* [TASK GOAL] Output, word for word, each line from the one with "Task: Expand the Macro submenu" through the end of the listing below, excluding every picture.

* [THE DATA]

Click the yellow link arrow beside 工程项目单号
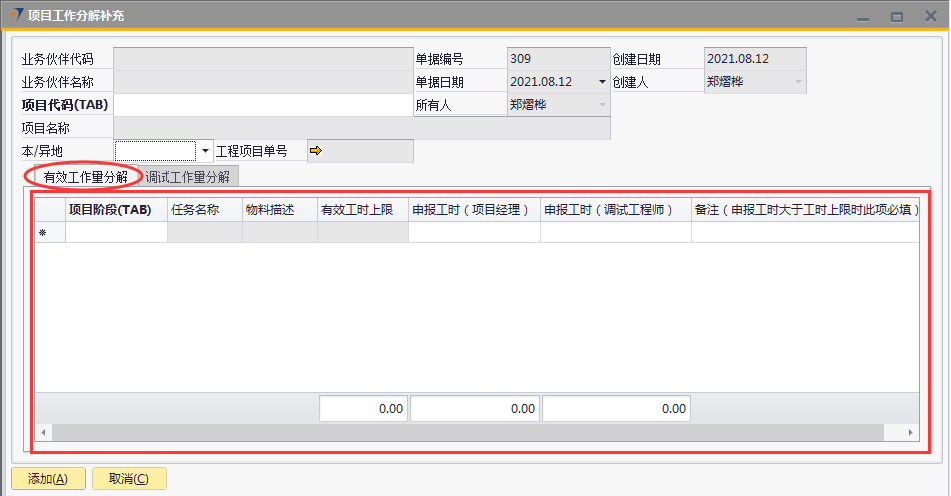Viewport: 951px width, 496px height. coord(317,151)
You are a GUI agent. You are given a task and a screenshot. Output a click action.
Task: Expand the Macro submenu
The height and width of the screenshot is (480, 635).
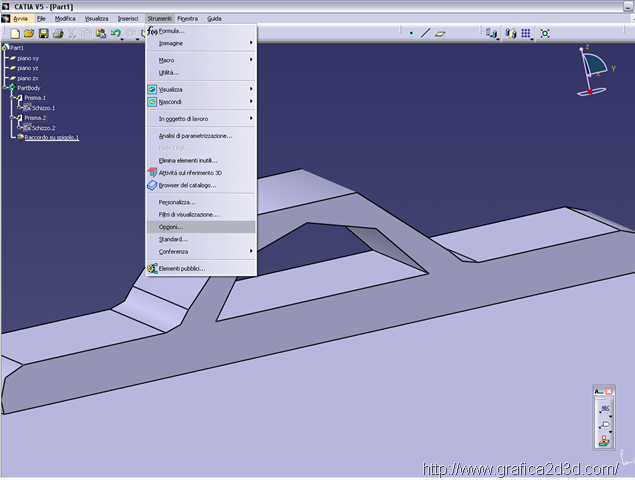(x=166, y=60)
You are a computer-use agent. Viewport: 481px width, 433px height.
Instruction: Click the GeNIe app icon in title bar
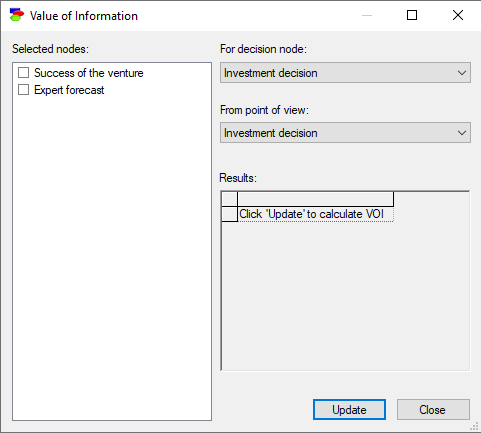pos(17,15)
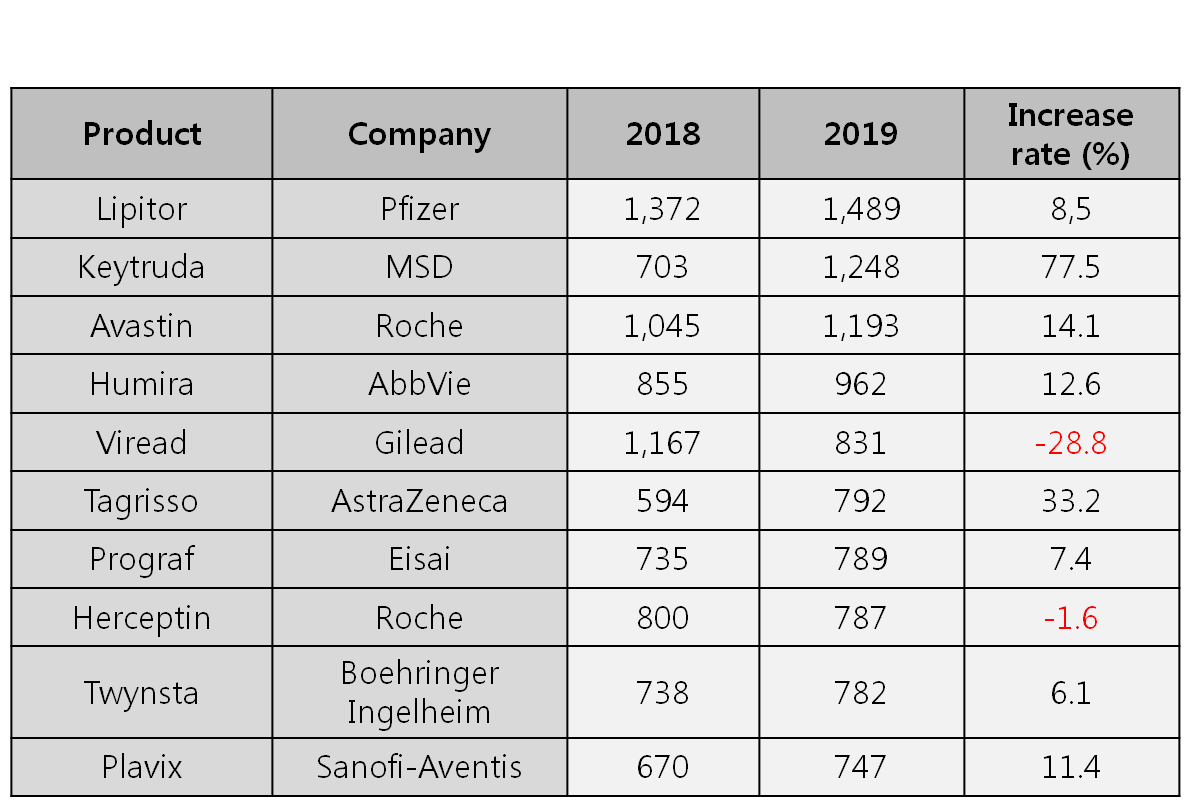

* [SOLUTION TO THE PROBLEM]
Task: Expand the Macro submenu
The height and width of the screenshot is (480, 635).
(x=166, y=60)
You are a computer-use agent. Viewport: 481px width, 433px height.
Instruction: Click the GeNIe app icon in title bar
pos(17,15)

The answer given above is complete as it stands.